# SUPPLIED PASSAGE
[Start of Attachment]
EBORACUM Baroque will return to the online platform on January 23 with Fairest Isle: Music from the 17th and 18th century England.
The 7pm streamed concert was recorded in October at King’s Ely, a school in Cambridgeshire, when the York ensemble was able to film with no Coronavirus lockdown in place.
Performing that autumn day were Elen Lloyd Roberts, soprano; Miriam Monaghan, recorder; Chris Parsons, trumpet; Miri Nohl, cello, and Laurence Lyndon Jones, harpsichord.
Founder Chris Parsons says: “We’re determined to keep going and provide support to young freelance musicians in these challenging times. We’re also very keen to continue to offer exciting new digital content for our audiences who we wish we could perform to in person.”
Looking forward to the January 23 stream, Chris says: “We’ll take the online audience back to 17th and 18th century England, featuring some of the great composers of the day, particularly Henry Purcell, who was held in such high regard at the time.
“The programme includes some of Purcell’s big hits from the London stage, productions that had never been seen in England until now – it must have been pretty amazing!
“Purcell’s stage works of the 1690s were huge spectacles with elaborate Italian stagecraft, and we’ve picked music from The Fairy Queen, an adaptation of Shakespeare’s A Midsummer Night’s Dream and the patriotic King Arthur.”
What else? “Music and musicians from Europe flooded London at this time and Italianate music was very much in vogue,” says Chris. “So we’ll feature a virtuosic recorder concerto by Sammartini, who made his name in 18th century London, and a Vivaldi sonata, alongside British composers, including John Blow and an overture featuring the trumpet by William Croft.”
[End of Attachment]
Set down, word for word, everything in the Eboracum Baroque concert article above from "Founder Chris Parsons" down to "at the time.".

# ENTRIES SHOWN
[Start of Attachment]
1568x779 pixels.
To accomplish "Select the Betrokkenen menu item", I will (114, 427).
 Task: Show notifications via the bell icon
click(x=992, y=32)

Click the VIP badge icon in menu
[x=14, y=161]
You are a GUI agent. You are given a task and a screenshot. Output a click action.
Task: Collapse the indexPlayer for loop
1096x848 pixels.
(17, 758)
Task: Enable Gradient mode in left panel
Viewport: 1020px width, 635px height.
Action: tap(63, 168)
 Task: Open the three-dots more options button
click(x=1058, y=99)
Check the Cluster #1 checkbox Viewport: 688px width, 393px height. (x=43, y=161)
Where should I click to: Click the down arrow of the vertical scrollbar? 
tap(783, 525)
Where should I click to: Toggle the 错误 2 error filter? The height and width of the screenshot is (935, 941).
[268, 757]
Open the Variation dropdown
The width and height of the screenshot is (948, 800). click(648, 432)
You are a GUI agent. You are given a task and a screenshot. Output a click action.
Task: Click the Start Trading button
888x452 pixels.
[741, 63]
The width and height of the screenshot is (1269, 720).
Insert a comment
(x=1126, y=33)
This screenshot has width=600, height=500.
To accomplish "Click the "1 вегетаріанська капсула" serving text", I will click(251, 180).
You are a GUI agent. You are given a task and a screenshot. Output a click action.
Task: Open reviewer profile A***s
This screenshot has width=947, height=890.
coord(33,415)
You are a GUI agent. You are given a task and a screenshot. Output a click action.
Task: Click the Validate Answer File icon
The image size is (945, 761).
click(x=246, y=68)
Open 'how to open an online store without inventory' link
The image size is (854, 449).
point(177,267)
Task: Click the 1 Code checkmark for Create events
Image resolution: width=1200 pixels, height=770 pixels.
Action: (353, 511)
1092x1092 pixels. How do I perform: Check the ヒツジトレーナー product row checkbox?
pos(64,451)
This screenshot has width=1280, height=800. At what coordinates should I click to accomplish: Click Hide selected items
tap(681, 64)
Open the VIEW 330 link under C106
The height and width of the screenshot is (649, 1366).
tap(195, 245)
[End of Attachment]
# ANSWER AREA
Founder Chris Parsons says: “We’re determined to keep going and provide support to young freelance musicians in these challenging times. We’re also very keen to continue to offer exciting new digital content for our audiences who we wish we could perform to in person.”
Looking forward to the January 23 stream, Chris says: “We’ll take the online audience back to 17th and 18th century England, featuring some of the great composers of the day, particularly Henry Purcell, who was held in such high regard at the time.